Historique du Iaï-dô

Aussi vieille que le sabre japonais lui-même, cette discipline fut d’abord pratiquée en tant qu’art martial. En effet, à l’époque des guerriers (bushi), la rapidité, la puissance et la précision du dégaînement décidaient souvent de l’issue d’un combat. Dès l’époque Edo (1600-1868), une paix relative régnant sur le pays, le but de cette pratique se mua en but spirituel et le maniement du sabre devint graduellement un exercice d’habileté et de contrôle de soi appelé « Iaïdô ». Etant basé sur l’expression de l’individu à travers des mouvements donnés, et les individus étant tous différents les uns des autres, l’idée de compétition sportive est bien sûr totalement exclue. Il y a actuellement plusieurs écoles dont certaines retiennent encore beaucoup de leur aspect combatif. Celle qui a le plus de popularité et qui reste une excellente introduction à l’art du sabre est l’école Musô Shinden, celle qui est enseignée à la Fédération européenne de Iaïdô et au sein de notre association Musôkai, du moins au début.

Principes du Iaï-dô

I-AÏ-DO : littéralement « la voie d’exister harmonieusement » met l’accent comme toutes les disciplines du Budô, sur une perfection de la coordination du corps et de l’esprit. Les katas de Iaïdô se pratiquent seul, les mouvements peuvent être vides de sens ou non, cela dépend de ce que le pratiquant y met.
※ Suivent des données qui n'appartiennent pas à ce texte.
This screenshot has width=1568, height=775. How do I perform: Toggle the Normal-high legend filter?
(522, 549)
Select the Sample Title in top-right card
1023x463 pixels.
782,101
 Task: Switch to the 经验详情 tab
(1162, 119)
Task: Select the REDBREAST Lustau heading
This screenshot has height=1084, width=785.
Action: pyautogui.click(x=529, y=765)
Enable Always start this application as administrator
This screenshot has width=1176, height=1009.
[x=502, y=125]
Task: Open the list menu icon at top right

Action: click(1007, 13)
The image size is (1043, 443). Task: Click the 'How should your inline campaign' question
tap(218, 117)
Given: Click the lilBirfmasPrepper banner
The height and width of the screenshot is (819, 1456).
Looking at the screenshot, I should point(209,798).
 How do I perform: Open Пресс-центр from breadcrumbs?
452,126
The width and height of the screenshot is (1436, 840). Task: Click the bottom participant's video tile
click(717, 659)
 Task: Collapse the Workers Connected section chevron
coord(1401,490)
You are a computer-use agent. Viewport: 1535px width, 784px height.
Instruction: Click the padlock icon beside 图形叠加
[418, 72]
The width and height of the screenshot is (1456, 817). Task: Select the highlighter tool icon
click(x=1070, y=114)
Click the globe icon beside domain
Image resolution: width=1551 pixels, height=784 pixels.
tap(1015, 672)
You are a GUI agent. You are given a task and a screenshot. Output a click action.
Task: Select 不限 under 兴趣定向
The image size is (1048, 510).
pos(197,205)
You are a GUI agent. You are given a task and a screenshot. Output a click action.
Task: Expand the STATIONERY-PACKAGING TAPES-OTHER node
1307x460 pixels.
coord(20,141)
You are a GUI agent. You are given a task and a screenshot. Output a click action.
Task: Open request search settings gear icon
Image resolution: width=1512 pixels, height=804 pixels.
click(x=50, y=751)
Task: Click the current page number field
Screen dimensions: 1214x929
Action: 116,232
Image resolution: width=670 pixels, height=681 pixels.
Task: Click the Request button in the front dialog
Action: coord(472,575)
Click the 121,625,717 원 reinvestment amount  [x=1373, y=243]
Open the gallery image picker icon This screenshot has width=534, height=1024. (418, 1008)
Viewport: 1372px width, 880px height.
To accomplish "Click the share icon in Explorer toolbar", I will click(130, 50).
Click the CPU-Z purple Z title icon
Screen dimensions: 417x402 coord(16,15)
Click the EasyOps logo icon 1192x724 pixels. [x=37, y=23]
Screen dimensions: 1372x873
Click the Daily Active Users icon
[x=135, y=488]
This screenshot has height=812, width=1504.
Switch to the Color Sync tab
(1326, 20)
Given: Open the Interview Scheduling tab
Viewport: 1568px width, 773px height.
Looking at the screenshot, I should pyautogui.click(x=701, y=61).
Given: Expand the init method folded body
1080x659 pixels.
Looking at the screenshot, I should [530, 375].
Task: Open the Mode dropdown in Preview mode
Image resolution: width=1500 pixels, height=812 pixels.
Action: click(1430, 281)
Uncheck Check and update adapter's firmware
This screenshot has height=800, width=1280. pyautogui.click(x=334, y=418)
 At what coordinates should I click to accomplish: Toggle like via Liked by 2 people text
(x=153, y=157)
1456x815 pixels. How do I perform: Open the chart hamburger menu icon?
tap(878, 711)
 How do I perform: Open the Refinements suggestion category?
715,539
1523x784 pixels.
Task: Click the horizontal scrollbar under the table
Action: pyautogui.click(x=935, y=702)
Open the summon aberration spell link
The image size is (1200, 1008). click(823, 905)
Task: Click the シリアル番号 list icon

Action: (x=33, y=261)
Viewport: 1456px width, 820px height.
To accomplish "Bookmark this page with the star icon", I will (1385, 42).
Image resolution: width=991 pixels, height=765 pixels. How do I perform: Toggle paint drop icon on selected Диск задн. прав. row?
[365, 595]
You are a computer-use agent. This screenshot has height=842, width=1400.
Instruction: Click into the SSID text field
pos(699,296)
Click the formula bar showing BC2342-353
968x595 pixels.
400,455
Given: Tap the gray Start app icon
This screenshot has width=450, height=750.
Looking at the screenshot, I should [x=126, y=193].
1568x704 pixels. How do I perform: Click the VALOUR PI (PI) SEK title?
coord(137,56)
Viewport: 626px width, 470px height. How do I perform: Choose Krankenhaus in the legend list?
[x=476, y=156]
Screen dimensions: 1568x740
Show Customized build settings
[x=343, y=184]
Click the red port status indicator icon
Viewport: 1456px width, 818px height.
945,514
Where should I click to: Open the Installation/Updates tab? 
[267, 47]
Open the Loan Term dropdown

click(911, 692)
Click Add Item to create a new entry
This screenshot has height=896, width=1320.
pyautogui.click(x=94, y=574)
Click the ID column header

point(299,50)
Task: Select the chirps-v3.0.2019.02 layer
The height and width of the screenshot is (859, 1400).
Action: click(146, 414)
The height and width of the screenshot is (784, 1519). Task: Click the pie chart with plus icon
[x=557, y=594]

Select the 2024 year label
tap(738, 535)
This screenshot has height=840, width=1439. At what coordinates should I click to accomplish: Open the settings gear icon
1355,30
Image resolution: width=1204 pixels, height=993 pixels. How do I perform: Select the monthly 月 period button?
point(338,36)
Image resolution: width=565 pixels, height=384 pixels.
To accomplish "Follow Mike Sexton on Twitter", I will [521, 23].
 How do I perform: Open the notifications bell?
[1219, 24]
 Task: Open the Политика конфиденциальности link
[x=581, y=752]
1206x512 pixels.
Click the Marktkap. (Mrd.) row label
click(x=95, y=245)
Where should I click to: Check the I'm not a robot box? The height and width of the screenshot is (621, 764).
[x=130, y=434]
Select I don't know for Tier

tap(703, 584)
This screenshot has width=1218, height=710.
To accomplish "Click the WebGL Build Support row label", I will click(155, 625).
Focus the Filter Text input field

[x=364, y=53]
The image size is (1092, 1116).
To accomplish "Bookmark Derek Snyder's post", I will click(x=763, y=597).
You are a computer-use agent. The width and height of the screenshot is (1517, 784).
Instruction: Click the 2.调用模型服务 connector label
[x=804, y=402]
Un contrôle parfait de son propre corps et esprit est certes l’ingrédient indispensable. Le fait, également, de pratiquer avec une lame aussi aiguisée qu’un rasoir, fait de cette noble discipline un exercice de précision qui ne manque pas d’attrait.

Techniques du Iaï-dô

Si les kata (formes préarrangées) occupent la majeure partie de l’entraînement du débutant, ce dernier sera vite confronté avec les deux autres aspects de l’iaïdô : la coupe d’une cible (tameshigiri) et le travail à deux (sôtao).

De plus, les cours donnés dans l’association Musôkaï sont généralement complétés par l’étude des techniques de base du Kenjutsu (travail à deux avec un sabre en bois (bokken)

Dans les kata, 4 points principaux se retrouvent indéniablement :

1 – le dégaînement (nukitsuki)

2 – la coupe (kiritsuki)

3 – le nettoyage de la lame (chiburi)

4 – le rengaînement (nôto)

Ces kata se font depuis une position à genoux (seiza ou tatehiza), dans la plupart des cas, ou debout, et demande une concentration peu commune.